Political pressure is derailing positive efforts on environmental, social and governance (ESG) investments, warns the CEO of one of the world’s largest financial advisory, asset management and fintech organisations. 

The warning from deVere Group’s Nigel Green comes as it is revealed that the world’s second-largest global asset manager is resigning from the Net Zero Asset Managers initiative, whose members are committed to achieving net zero carbon emissions by 2050.

He notes: “Republicans in the U.S. appear to be stepping up their attacks on financial institutions that they say are hostile to fossil fuels. 

“There can be no doubt that Republican states like Texas, Florida, Louisiana and South Carolina have ESG investing in their sights.

“Florida governor, Ron DeSantis is helping to lead the charge, supporting a recent resolution by the Florida State Board of Administration claiming the state would not back “ideological” investing.

“In Louisiana, the state treasurer has confirmed it’s pulling $800 million from funds that some have deemed to be pushing a more ‘woke’ agenda. 

“Against this background, it can be reasonably assumed that heightening political pressure is responsible for a growing number of financial firms stepping away from their own commitments and from offering ESG investing to their clients.”

 The deVere CEO continues: “The ESG backlash is here. But it is misguided. We need to get back to the fundamentals. 

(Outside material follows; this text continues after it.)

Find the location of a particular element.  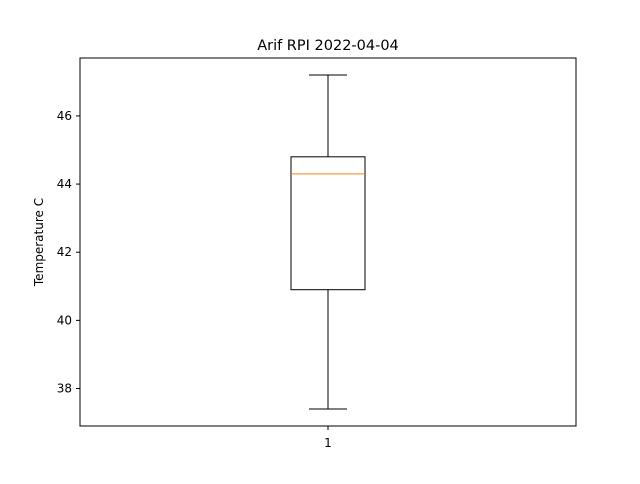

iqr-box is located at coordinates (328, 224).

“A failure to know a company’s impact on the environment and on society is a failure to understand the impact on long-term returns to investors.

“ESG frameworks give intelligence about where the key shifts and trends are taking place now and in the future, and how disruptive they could turn out to be.

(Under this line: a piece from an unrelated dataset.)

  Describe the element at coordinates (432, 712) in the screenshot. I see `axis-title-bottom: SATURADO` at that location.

“This then fuels business, development and innovation activities which are likely to present major opportunities for investors because it provides intelligence on factors which will cause changes in markets.”

Those companies that take their ESG obligations seriously are the ones that demonstrably outperform – and this, therefore, is clearly beneficial for clients of financial institutions.

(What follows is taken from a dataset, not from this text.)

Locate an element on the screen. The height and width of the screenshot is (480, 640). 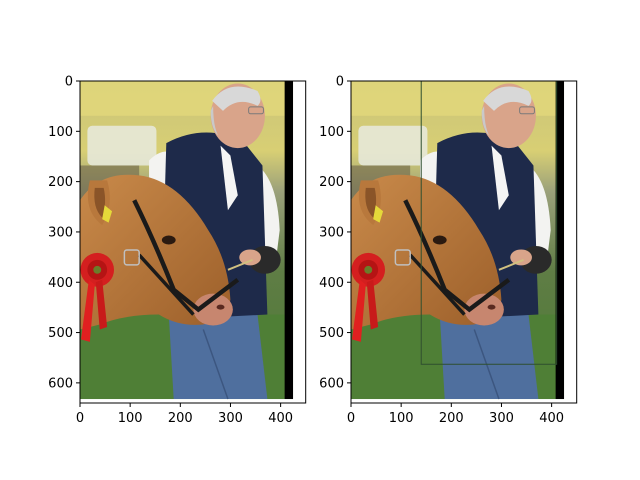
right-x-ticks: 0 100 200 300 400 is located at coordinates (456, 414).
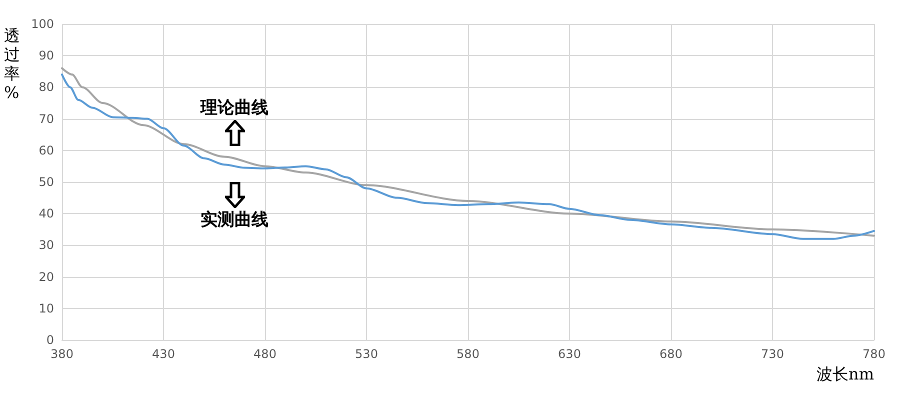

“It’s clear that companies with strong ESG credentials compete better with their peers in terms of related technology, innovation and regulation. In addition, they are more successful at recruiting and retaining top talent,” says Nigel Green.

While scrutiny is welcome, financial companies must not “bow to political pressure” regarding their own commitments, or by reducing their ESG offerings to clients.

During the recent COP27 summit, the CEO of deVere noted. “The world of international finance needs to step up – and now. 

“There needs to be unprecedented levels of cooperation between financial advisories, insurance firms, banks, wealth and asset managers, investment companies, fintech groups, banks and auditors, amongst others, to help unlock and mobilise the trillions of dollars of private finance that is urgently required.

“Without this cooperation, the level of finance will not be available, nor at the pace necessary, to halt the worst effects of human-created global warming.”

He concludes: “It’s regrettable that some within the global finance community appear to be stepping away from their roles in addressing the climate crisis.

“I suspect they are positioning themselves on the wrong side of history.”